● Page and screen pointing data:
▬▬▬

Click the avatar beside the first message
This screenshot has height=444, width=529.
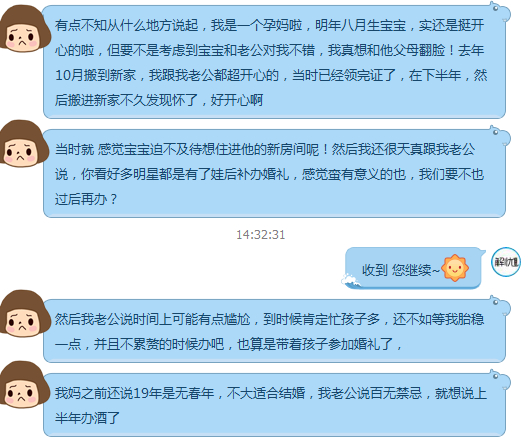coord(24,29)
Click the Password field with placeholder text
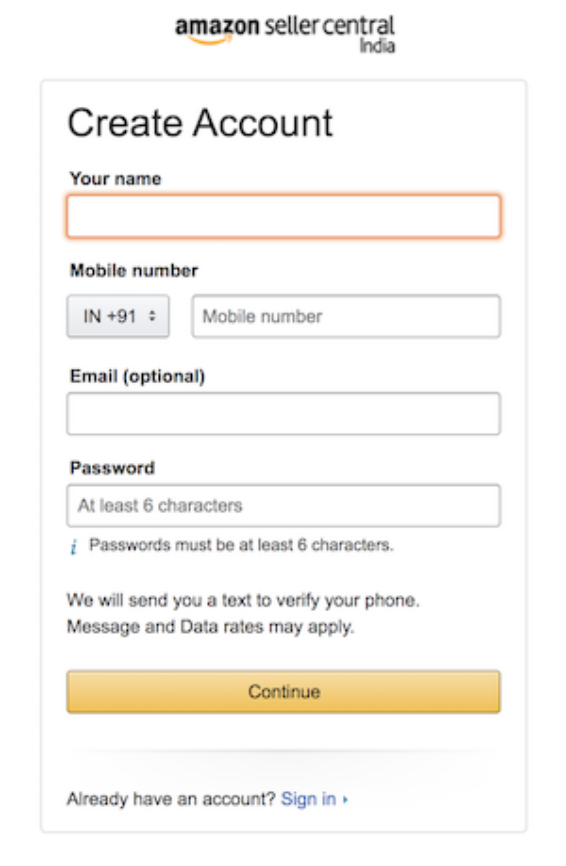Image resolution: width=566 pixels, height=866 pixels. 284,505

▬▬▬

● Problem to solve:
Copy out every one of the lines above word for word, omitting the pictures.

● Solved problem:
Click the avatar beside the first message
This screenshot has height=444, width=529.
coord(24,29)
Click the Password field with placeholder text
Image resolution: width=566 pixels, height=866 pixels. 284,505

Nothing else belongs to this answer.